NextImg:UK Summers, and Houses, Are Getting Hotter

On a recent morning during another week of high temperatures, a sweltering heat was building up on London’s streets. But a cool breeze wafted through Caz Facey’s three-bedroom apartment.

There was no air-conditioning, or even a fan. Instead, an awning over the living room balcony and a Virginia creeper climbing over the kitchen window provided shade, while the apartment’s layout had been revamped to create a cross draft, helping make a comfortable indoor climate even as millions of other homes were baking in a British heat wave, with temperatures hitting 33 degrees Celsius, or 91 degrees Fahrenheit, in some areas.

“There’s nothing kind of scientific,” Ms. Facey said. “It’s all kind of natural stuff.”

Though temperatures have eased off, Britain has had a hot summer, enduring at least four heat waves, and scientists say that such periods are generally becoming hotter, more frequent and longer. As the country adapts to this new reality, residents need to learn to live in homes that were built to retain heat in what had usually been a rainy, more temperate zone.

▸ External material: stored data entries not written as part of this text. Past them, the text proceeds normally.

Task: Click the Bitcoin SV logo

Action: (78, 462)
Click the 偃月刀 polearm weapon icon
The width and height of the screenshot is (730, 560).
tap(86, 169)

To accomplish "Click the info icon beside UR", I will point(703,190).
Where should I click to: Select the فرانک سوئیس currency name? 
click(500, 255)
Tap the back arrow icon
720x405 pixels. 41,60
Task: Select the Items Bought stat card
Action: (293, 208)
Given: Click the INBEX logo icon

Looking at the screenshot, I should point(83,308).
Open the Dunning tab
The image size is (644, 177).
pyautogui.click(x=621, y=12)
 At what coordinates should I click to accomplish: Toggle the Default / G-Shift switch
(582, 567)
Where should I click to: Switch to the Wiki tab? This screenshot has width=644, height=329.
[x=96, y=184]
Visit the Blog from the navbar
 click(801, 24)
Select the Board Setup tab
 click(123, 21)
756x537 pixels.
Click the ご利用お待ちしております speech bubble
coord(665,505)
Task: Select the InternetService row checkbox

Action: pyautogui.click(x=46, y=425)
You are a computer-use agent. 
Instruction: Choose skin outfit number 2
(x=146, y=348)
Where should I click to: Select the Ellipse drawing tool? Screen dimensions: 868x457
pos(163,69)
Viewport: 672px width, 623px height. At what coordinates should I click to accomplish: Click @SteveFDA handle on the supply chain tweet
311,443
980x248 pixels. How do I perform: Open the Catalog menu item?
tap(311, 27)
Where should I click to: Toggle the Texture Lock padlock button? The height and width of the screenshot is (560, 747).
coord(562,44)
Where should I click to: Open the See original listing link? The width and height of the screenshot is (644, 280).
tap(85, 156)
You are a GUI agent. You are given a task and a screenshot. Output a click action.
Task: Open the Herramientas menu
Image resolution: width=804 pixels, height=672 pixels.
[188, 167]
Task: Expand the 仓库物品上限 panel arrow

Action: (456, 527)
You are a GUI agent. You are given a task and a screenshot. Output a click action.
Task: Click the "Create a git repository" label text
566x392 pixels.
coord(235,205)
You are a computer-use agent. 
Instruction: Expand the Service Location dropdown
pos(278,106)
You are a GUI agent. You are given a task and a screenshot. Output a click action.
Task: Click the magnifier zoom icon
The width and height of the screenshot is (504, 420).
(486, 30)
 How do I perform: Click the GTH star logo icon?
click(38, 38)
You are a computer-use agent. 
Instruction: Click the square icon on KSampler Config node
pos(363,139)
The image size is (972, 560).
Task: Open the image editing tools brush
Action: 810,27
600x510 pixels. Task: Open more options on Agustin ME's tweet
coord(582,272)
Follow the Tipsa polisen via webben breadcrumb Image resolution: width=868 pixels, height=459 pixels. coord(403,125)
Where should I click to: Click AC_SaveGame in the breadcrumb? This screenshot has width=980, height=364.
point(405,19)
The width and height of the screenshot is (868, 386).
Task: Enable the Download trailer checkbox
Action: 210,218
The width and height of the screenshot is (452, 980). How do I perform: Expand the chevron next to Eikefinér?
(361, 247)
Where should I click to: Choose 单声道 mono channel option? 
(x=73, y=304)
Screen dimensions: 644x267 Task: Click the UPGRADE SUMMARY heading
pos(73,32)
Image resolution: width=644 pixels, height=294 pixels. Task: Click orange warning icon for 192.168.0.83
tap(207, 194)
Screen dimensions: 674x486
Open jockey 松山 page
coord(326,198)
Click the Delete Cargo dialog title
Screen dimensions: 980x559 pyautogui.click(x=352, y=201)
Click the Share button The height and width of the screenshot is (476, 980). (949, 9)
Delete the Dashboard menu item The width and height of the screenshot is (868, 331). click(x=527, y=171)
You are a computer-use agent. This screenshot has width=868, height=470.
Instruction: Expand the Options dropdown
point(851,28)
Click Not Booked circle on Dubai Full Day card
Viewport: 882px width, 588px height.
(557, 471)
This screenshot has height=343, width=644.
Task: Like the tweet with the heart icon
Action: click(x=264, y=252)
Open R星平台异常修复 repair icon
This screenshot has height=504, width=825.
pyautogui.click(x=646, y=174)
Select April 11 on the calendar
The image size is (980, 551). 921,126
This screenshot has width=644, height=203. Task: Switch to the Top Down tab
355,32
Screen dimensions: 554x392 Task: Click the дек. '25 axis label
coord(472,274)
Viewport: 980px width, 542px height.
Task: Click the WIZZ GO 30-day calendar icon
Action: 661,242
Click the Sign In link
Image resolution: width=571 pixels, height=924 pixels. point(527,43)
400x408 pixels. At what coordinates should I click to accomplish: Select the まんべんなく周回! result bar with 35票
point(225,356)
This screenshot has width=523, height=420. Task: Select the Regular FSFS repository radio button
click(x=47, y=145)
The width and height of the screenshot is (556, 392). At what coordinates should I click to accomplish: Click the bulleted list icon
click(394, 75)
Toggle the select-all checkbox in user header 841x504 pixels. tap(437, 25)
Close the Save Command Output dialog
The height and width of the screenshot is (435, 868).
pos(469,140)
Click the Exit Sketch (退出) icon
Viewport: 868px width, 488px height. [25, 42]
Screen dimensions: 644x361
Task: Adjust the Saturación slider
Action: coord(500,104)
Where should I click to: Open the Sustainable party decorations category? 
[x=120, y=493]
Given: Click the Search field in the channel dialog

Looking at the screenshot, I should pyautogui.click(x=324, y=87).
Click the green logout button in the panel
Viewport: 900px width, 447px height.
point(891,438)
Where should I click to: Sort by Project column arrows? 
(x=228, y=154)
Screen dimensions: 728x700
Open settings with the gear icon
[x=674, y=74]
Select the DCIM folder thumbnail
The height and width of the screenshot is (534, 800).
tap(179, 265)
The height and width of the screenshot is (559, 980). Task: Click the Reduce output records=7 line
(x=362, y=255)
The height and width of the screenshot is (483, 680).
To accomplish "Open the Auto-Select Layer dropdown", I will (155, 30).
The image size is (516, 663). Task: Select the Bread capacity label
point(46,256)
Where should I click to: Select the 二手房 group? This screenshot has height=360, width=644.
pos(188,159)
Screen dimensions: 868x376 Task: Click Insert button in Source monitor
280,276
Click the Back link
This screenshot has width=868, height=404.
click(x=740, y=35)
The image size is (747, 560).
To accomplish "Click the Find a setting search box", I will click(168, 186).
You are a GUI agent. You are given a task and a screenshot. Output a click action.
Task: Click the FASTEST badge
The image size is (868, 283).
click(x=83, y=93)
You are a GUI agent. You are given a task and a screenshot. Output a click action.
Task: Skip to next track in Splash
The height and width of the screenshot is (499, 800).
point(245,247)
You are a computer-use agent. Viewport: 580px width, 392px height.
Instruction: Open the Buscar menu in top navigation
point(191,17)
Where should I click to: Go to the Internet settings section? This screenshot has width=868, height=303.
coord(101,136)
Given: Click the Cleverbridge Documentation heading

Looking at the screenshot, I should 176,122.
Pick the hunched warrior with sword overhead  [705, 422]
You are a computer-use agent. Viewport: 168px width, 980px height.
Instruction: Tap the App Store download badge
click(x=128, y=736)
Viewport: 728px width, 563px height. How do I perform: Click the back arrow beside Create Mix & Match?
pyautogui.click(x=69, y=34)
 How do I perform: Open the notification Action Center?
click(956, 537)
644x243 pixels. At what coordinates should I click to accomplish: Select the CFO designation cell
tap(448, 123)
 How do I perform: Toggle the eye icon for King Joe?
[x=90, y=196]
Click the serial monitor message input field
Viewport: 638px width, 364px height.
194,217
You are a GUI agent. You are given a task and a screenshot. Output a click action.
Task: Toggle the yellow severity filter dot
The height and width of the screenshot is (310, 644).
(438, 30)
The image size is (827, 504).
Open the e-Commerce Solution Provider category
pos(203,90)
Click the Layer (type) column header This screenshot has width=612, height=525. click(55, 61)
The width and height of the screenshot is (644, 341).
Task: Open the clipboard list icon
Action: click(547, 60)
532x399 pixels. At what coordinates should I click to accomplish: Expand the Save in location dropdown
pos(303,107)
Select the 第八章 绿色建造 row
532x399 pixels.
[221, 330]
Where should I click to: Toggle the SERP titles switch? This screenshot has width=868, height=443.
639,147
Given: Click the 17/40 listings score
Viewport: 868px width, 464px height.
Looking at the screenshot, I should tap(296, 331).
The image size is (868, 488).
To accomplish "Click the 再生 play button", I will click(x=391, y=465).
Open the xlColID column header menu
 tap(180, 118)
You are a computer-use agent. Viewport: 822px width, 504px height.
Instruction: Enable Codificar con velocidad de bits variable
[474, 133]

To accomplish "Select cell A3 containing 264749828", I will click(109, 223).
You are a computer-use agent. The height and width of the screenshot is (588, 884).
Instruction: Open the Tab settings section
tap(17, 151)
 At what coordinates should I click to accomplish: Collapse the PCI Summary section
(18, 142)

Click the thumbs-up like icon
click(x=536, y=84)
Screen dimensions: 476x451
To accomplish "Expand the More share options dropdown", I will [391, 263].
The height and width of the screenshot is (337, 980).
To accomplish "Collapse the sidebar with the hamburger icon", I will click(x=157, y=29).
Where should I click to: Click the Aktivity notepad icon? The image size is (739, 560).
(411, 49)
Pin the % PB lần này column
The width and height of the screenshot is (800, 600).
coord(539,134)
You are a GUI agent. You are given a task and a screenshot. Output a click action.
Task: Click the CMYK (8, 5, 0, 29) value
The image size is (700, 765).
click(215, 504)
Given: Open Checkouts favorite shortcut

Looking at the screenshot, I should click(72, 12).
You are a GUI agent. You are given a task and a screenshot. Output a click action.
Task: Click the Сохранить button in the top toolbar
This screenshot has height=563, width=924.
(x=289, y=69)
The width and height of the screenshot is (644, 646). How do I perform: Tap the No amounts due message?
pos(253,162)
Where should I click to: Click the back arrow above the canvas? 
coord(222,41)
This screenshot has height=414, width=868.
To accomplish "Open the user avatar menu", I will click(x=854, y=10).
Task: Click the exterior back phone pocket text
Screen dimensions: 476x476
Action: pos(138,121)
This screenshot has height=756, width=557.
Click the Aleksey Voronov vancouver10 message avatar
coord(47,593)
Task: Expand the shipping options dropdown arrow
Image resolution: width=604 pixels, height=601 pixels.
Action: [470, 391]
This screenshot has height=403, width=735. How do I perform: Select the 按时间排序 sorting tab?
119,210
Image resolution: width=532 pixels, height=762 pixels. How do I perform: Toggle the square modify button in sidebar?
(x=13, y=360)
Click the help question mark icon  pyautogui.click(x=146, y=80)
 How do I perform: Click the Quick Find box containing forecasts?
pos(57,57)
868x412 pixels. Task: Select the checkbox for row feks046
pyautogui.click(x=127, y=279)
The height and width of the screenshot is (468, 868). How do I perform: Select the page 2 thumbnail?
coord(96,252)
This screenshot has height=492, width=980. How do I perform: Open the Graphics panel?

Some, like Ms. Facey, have been redoing their homes in innovative ways to keep them cooler. But for many people living in both aging houses and modern apartment buildings, it will require expensive and complex upgrades, architects and other experts say.

Common cooling strategies, like using curtains to block out sunlight, are not long-term solutions, these experts say. Neither was an experiment to smear Greek yogurt on the outside of windows to keep the heat out, as one researcher did.

The tried-and-tested method in hotter climates, air-conditioning, is widely considered a luxury, with portable units that would cool a single room typically costing from $500 to $1,000 — and with electricity prices in Britain much higher than in other parts of Europe and the United States. And, if those units run on electricity generated from fossil fuels, they are actually contributing to climate change.